:: Text provided ::
* * * *

This summary focuses on key provisions related to the utilization and compliance related to the grants, along with M&A’s commentary in italics. ED released Frequently Asked Questions documents, spelling out a number of provisions, located here.

General

  • The financial aid grants provided to students must be prioritized to students with exceptional need, such as students who receive Pell grants. However, students do not need to be only Pell recipients or students who are eligible for Pell grants.
    • Institutions can consider other factors to define exceptional need (e.g., on-campus housing, dependent students whose parents refuse to take out a PLUS loan, professional judgements for changes in employment / income, Pell recipients which didn’t receive SEOG or similar institutional noncash scholarship)
  • The CRRSAA explicitly provides that financial aid grants to students may be provided to students exclusively enrolled in distance education.
  • ED is allowing the student financial aid grant to be applied to tuition if the institution obtains the student’s written (or electronic) affirmative consent.
    • Institutions should develop this consent document and consider having regulatory counsel review prior to implementation. A signed hard copy with a physical signature will meet the requirements. For electronic consent, we would recommend an email to the student with the document and the student’s email confirmation, typed signature on the document, or a scanned copy of a physical document. M&A is not sure a text message would be sufficient proof of consent.
  • Institutions are restricted from making financial aid grants conditional on a student’s continued or future enrollment, nor can it be conditional on the student to provide affirmative consent to resolve an outstanding account balance.
  • Grants to students under the CRRSAA is not subject to ED’s June 17, 2020, Interim Final Rule (IFR) (85 FR 36494) which restricted eligibility to only students who are or could be eligible to participate in Title IV.
    • Institutions may have an expanded base of student to which financial aid grants can be made using the CRRSAA funding.

* * * *

:: Data shown ::
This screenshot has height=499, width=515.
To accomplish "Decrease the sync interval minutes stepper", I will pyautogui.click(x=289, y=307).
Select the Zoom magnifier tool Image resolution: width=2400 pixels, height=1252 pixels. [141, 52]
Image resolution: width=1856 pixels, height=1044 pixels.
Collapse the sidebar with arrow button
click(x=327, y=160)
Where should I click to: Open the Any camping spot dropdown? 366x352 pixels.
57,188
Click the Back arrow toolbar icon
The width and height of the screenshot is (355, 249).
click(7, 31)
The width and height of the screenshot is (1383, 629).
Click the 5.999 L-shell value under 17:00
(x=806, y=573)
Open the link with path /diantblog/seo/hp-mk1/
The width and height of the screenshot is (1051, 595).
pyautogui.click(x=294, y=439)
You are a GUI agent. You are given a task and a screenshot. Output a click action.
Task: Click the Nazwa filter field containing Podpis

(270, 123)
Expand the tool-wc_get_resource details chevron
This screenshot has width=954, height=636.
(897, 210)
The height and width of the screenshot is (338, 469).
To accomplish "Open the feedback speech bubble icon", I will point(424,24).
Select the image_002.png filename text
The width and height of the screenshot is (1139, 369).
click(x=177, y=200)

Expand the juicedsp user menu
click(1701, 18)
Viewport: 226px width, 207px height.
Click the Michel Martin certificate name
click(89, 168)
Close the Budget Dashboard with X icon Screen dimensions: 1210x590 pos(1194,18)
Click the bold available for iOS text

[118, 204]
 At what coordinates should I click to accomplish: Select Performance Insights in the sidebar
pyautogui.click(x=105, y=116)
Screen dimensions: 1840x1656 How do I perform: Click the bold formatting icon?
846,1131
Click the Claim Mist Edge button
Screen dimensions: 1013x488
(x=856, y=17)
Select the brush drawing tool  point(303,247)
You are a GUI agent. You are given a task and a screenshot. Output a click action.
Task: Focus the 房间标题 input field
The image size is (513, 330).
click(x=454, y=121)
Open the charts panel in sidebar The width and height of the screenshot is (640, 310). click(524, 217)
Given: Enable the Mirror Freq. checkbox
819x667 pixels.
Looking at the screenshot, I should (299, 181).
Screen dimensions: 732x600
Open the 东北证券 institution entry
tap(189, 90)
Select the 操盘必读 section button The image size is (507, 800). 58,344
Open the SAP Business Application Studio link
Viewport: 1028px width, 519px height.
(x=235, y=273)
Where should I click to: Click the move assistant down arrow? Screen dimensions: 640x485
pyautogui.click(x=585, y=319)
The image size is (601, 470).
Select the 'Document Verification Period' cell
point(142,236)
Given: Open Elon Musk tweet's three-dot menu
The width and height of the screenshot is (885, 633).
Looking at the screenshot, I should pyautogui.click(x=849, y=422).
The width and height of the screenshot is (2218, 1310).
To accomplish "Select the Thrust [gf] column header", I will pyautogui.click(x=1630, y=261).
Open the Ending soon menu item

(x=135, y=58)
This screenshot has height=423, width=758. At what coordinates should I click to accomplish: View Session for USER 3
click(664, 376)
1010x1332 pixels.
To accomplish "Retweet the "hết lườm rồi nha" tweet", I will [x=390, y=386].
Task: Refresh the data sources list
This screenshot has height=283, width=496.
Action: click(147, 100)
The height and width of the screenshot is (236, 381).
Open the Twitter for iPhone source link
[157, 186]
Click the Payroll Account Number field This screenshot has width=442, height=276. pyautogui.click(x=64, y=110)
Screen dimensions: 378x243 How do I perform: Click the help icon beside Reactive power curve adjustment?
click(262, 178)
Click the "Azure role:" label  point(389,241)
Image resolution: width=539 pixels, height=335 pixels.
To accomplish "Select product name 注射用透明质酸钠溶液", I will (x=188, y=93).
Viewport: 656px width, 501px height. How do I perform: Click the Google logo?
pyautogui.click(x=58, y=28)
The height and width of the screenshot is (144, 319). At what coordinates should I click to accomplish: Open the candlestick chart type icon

* * * *

:: Jobs ::
#1 Please revise the part of the CRRSAA grant summary that opens with the words containing "This summary focuses" and closes with "for Pell grants.", changing "Frequently Asked Questions" to "Q&A".
#2 Resume the CRRSAA grant summary from its last sentence and keep writing it.
The records were taken from a separate source.

:: Responses by task ::
#1
This summary focuses on key provisions related to the utilization and compliance related to the grants, along with M&A’s commentary in italics. ED released Q&A documents, spelling out a number of provisions, located here.

General

  • The financial aid grants provided to students must be prioritized to students with exceptional need, such as students who receive Pell grants. However, students do not need to be only Pell recipients or students who are eligible for Pell grants.

#2
  • ED reminded institutions of the cash management regulations under 2 CFR § 200.305(b) which includes timing of the draw down of the funds, maintaining the funds in an interest-bearing account and remitted any interest in excess of $500 to the federal government.
    • We recommend that institutions review these regulations and continue to draw down the funds, as they are expended, into a separate bank account. An institution may want to hold funds drawn down for student financial aid grants in the separate bank account for any uncashed student check.
    • If an institution is adhering to the regulations noted, then any interest earnings should be well below $500 based upon current interest rates.

 

CARES Act (a)(1) Expanded Uses

The expanded use of funds authority under the CRRSAA also applies to any unspent CARES Act (a)(1) program funds, including the student HEERF grant (CFDA 84.425E) and the institutional HEERF grant (CFDA 84.425F). Institutions may use those unexpended funds for the following reasons below, which are effective as of December 27, 2020. However, ED hasn’t provided any further guidance except what is included in the FAQ Rollup Document issued related to the CARES Act (located here). ED indicated that they are in the process of identifying and clarifying which specific Rollup FAQs may continue to be relied upon with the new CRRSAA and for an institution’s unexpended CARES Act funds.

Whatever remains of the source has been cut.